Even today, Elders’ statement would still be controversial in many parts of the U.S. Research published in The American Journal of Public Health assessed sex-ed programs across the country, and found they often “overlook key aspects of young people’s current and future sexual lives,” including “the fact that sex should be pleasurable.” California has approved guidance encouraging teachers to talk openly about masturbation, yet even these non-binding guidelines were met with outrage.
As cultural stigma has persisted, so has National Masturbation Month. “All kinds of sexual discussion have come up from underground since the mid-1990s, including talk of solo sex,” explained Carol Queen, Ph.D., Good Vibrations’s staff sexologist and co-founder of the Center for Sex and Culture (CSC), an education-based non-profit organization launched in 1994. “Yet, at least in the U.S., there is still such a conservative backlash about being frank with youth and kids. The work goes on.”
Sex-positive advocates have accelerated their efforts over the decades. In 1999, Good Vibrations teamed with national sex toy chain Babeland for the first live Masturbate-a-Thon, held at the CSC. The premise was simple: Gather a room of like-minded, horny strangers and get them to masturbate in exchange for charity donations. The idea has snowballed worldwide, spawning replicas in China, Canada and the United Kingdom, to name a few countries.
'God taught us how to masturbate—80 percent of women and 95 percent of men masturbate, the rest lie.'
In 2011, queer porn film-maker Courtney Trouble received the rare honor of being allowed to film an event in San Francisco, which differed slightly from the usual blueprint—instead of guests masturbating, they were invited to watch porn stars have sex on stage. Trouble speaks highly of the experience. “These events normalize an act some have been taught is a shameful sin,” they said. “People cry, sob and wail with the joy of being a fully sexual human—perhaps for the first time. I’ve seen people have epiphanies and breakthroughs at the Masturbate-A-Thon. It’s a very special event, the kind that will change your life if you take it seriously.”
Research has long indicated the benefits of masturbation. For a 2011 study published in Archives of Sexual Behavior, Christine Elizabeth Kaestle, Ph.D., interviewed 72 college students about their sexual development. Many reported an "ideological conflict" around masturbation fueled by social stigma, but those who "worked through" this reported benefits including relaxation, a decrease in risky sexual behavior, improved body image and an increased understanding of healthy, communicative relationships.
Queen noted other positive outcomes, such as pain relief. “It’s a relatively sure-fire way to orgasm and is super-safe sex—unless your style is inherently risky.
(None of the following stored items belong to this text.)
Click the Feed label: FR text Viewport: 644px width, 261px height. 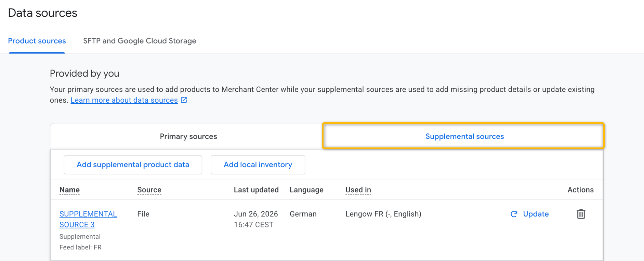point(80,247)
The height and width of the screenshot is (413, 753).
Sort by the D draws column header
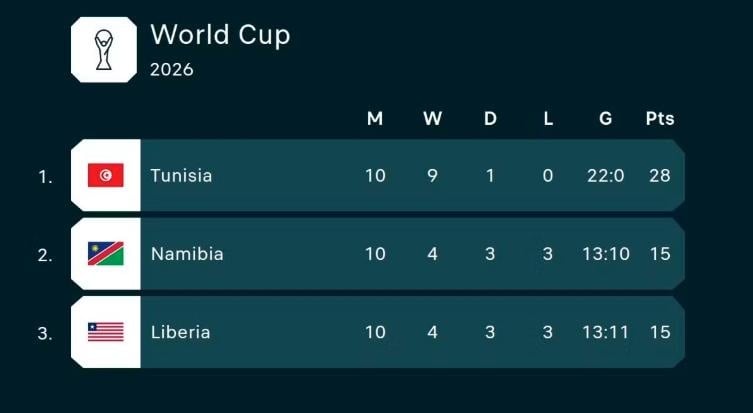[490, 118]
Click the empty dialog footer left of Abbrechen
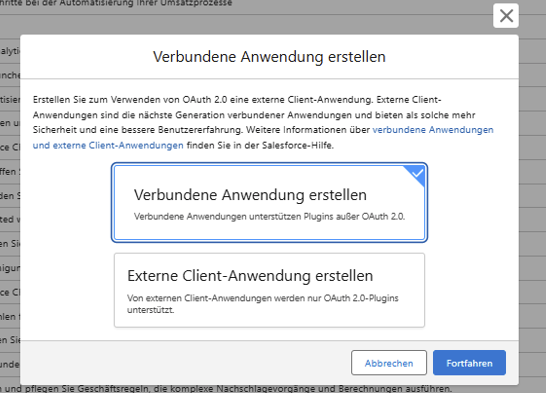546x393 pixels. (185, 363)
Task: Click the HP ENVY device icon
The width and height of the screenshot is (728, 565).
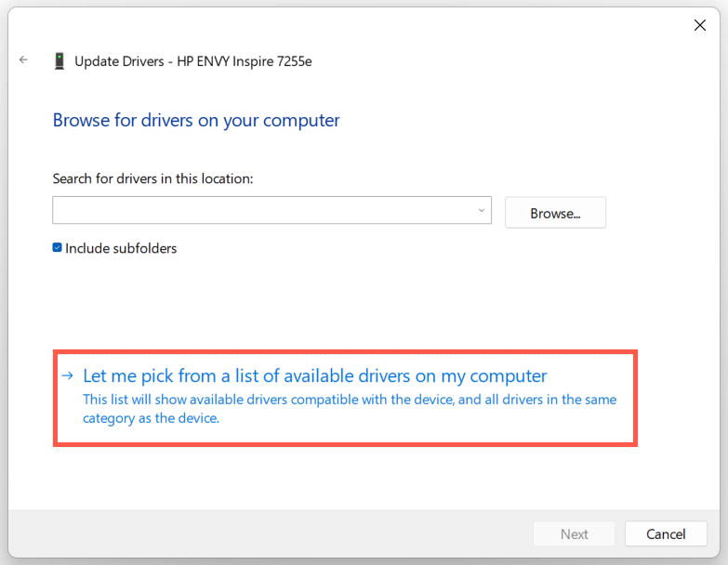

Lay off the sandpaper,” she joked. Studies have also shown masturbation can have a positive impact on mental health.
Each year, these positive messages trickle onto social media timelines as acolytes of National Masturbation Month—now truly international—continue to spread the word. The battle to mandate inclusive sex education across the country is ongoing, but Queen argued the impact of censorship goes deeper than school curricula. “Suppressing and shaming masturbation sends a terrible, anti-sexual message that can harm people on a lifelong level if they don’t get the right help and support,” she concluded. “It’s as important now as it ever was to break the spell of shame and silence.”